━━ MATERIALS PROVIDED

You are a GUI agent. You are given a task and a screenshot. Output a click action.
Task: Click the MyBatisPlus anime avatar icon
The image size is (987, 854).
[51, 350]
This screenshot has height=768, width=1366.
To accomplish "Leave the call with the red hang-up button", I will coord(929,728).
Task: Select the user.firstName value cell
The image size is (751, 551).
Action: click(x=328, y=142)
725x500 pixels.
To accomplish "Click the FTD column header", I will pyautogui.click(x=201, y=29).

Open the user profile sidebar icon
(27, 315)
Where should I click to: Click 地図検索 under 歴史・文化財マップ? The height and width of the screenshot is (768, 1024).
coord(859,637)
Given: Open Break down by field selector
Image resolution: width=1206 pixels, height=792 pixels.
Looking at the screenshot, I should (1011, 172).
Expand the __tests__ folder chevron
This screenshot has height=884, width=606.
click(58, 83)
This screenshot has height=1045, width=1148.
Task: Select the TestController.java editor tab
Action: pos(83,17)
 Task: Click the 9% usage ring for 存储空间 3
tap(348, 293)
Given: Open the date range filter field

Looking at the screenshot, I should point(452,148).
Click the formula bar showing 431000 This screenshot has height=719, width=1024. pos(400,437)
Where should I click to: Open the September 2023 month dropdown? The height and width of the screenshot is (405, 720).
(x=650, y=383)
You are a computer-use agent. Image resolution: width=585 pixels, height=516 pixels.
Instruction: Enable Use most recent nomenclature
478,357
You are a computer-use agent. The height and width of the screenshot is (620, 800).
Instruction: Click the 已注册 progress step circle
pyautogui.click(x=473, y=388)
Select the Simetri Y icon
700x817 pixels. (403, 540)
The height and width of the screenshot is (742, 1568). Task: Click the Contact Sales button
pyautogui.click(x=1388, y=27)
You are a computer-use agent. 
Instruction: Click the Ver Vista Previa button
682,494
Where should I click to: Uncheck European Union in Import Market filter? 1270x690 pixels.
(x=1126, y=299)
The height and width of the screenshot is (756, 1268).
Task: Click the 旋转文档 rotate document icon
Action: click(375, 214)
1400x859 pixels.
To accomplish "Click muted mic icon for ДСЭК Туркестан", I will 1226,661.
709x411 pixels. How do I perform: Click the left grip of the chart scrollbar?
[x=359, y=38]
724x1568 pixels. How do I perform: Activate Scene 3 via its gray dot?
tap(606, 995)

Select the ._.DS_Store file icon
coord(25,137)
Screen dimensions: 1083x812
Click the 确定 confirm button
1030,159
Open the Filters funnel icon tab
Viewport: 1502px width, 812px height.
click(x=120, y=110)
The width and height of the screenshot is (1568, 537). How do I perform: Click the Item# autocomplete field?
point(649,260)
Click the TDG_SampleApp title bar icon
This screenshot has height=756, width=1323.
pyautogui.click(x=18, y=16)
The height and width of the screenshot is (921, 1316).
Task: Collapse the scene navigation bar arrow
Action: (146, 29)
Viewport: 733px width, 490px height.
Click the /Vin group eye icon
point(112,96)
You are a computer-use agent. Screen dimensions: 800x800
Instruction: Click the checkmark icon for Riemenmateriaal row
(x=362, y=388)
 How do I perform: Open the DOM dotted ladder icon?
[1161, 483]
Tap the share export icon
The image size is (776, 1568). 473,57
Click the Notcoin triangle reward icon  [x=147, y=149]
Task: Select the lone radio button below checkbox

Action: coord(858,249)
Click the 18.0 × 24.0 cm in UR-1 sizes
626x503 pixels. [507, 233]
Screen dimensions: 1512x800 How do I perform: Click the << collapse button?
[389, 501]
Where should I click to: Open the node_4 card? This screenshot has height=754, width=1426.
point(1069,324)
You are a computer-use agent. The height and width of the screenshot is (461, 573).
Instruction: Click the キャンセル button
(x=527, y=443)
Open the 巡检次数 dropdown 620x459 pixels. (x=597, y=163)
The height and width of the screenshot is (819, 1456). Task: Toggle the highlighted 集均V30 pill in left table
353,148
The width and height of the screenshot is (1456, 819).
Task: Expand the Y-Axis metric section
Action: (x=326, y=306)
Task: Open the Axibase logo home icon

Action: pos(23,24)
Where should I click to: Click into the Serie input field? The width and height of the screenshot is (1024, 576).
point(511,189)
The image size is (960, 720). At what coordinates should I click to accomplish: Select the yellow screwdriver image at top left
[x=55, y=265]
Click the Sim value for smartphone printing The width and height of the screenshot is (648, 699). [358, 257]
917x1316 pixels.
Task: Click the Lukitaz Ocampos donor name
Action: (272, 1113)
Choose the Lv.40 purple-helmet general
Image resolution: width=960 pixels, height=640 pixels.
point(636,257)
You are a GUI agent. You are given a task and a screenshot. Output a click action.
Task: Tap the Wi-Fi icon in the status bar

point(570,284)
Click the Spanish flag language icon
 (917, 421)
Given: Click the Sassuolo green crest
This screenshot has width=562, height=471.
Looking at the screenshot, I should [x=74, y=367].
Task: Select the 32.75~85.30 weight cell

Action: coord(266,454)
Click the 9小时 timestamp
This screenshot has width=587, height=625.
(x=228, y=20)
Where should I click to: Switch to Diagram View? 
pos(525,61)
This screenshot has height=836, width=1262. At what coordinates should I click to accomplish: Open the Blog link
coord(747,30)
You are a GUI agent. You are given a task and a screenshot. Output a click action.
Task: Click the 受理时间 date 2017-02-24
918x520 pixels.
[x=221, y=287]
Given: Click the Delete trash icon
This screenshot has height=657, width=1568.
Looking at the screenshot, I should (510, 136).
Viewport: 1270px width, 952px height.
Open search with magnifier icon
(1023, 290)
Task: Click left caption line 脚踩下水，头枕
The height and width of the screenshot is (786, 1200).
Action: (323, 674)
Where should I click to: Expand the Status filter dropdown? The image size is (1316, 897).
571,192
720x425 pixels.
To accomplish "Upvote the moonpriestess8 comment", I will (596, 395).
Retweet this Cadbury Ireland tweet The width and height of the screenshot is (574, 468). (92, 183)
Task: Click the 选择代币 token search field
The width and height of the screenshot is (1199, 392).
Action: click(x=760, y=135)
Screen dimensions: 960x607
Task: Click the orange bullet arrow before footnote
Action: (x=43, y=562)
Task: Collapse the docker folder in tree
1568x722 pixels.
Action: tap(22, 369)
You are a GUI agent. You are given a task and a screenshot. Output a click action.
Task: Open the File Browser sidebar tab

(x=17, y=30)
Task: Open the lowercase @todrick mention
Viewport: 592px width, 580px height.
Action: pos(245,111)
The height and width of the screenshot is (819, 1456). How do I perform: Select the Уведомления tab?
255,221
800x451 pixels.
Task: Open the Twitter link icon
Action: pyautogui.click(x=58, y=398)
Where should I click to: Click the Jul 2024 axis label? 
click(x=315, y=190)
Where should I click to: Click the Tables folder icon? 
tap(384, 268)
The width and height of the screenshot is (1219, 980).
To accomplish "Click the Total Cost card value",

━━━━

Give every line of the listing above, from the line containing "The image size is (960, 720)." down to the line containing "coord(747,30)", as a JSON list of strings, one string per line, with blank lines left out.

[
  "The image size is (960, 720). At what coordinates should I click to accomplish: Select the yellow screwdriver image at top left",
  "[x=55, y=265]",
  "Click the Sim value for smartphone printing The width and height of the screenshot is (648, 699). [358, 257]",
  "917x1316 pixels.",
  "Task: Click the Lukitaz Ocampos donor name",
  "Action: (272, 1113)",
  "Choose the Lv.40 purple-helmet general",
  "Image resolution: width=960 pixels, height=640 pixels.",
  "point(636,257)",
  "You are a GUI agent. You are given a task and a screenshot. Output a click action.",
  "Task: Tap the Wi-Fi icon in the status bar",
  "point(570,284)",
  "Click the Spanish flag language icon",
  " (917, 421)",
  "Given: Click the Sassuolo green crest",
  "This screenshot has width=562, height=471.",
  "Looking at the screenshot, I should [x=74, y=367].",
  "Task: Select the 32.75~85.30 weight cell",
  "Action: coord(266,454)",
  "Click the 9小时 timestamp",
  "This screenshot has width=587, height=625.",
  "(x=228, y=20)",
  "Where should I click to: Switch to Diagram View? ",
  "pos(525,61)",
  "This screenshot has height=836, width=1262. At what coordinates should I click to accomplish: Open the Blog link",
  "coord(747,30)"
]